Data storage devices such as disk drives comprise a disk and a head connected to a distal end of an actuator arm which is rotated about a pivot by a voice coil motor (VCM) to position the head radially over the disk. The disk comprises a plurality of radially spaced, concentric tracks for recording user data sectors and servo sectors. The servo sectors comprise head positioning information (e.g., a track address) which is read by the head and processed by a servo control system to control the actuator arm as it seeks from track to track.

FIG. 1 shows a prior art disk format 2 as comprising a number of servo tracks 4 defined by servo sectors 6₀-6_N recorded around the circumference of each servo track. Each servo sector 6, comprises a preamble 8 for storing a periodic pattern, which allows proper gain adjustment and timing synchronization of the read signal, and a sync mark 10 for storing a special pattern used to symbol synchronize to a servo data field 12. The servo data field 12 stores coarse head positioning information, such as a servo track address, used to position the head over a target data track during a seek operation. Each servo sector 6_i further comprises groups of servo bursts 14 (e.g., N and Q servo bursts), which are recorded with a predetermined phase relative to one another and relative to the servo track centerlines. The phase based servo bursts 14 provide fine head position information used for centerline tracking while accessing a data track during write/read operations. A position error signal (PES) is generated by reading the servo bursts 14, wherein the PES represents a measured position of the head relative to a centerline of a target servo track. A servo controller processes the PES to generate a control signal applied to a head actuator (e.g., a voice coil motor) in order to actuate the head radially over the disk in a direction that reduces the PES.

BRIEF DESCRIPTION OF THE DRAWINGS

FIG. 1 shows a prior art disk format comprising a plurality of servo tracks defined by servo sectors.

FIGS. 2A and 2B show a data storage device in the form of a disk drive comprising a plurality of disk surfaces and a head actuated over each disk surface.

FIG. 2C is a flow diagram according to an embodiment wherein a quality metric is measured at a plurality of discrete areal densities for each disk surface, and then based on a target capacity an areal density is selected for each disk surface such that the combined areal densities satisfies the target capacity and such that the quality metrics across the disk surfaces are substantially equal and substantially maximized.

FIG. 3 shows an embodiment wherein the quality metric measured for each areal density comprises an off-track read capability (OTRC).

FIG. 4 shows an example of a quality metric measured at a plurality of discrete areal densities for a disk surface.

FIG. 5 shows an example of an areal density selected for two disk surfaces such that the corresponding quality metrics are substantially equal and substantially maximized.

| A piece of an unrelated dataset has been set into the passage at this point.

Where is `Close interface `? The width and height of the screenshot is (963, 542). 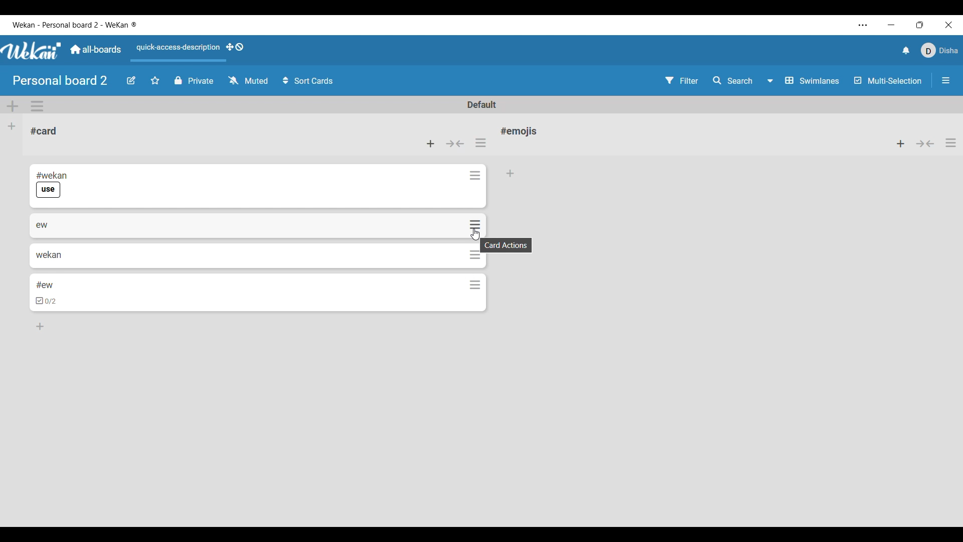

FIG. 6 is a flow diagram according to an embodiment wherein if after selecting the areal densities for the disk surfaces the balanced quality metric is less than a threshold, the target capacity is reduced and the process of selecting the areal density for each disk surface is repeated.

DETAILED DESCRIPTION

FIGS. 2A and 2B show a data storage device in the form of a disk drive according to an embodiment comprising a plurality of disk surfaces 16₀-16₃, and a head 18, actuated over each disk surface 16_i. The data storage device further comprises control circuitry 20 configured to execute the flow diagram of FIG. 2C, wherein for each disk surface, a quality metric is measured at a plurality of discrete areal densities including a first areal density comprising a first radial density and a first linear density, and a second areal density comprising a second radial density different from the first radial density and a second linear density different from the first linear density (block 22). Based on a target capacity, an areal density is selected for each disk surface such that the combined areal densities satisfies the target capacity and such that the quality metrics across the disk surfaces are substantially equal and substantially maximized (block 24).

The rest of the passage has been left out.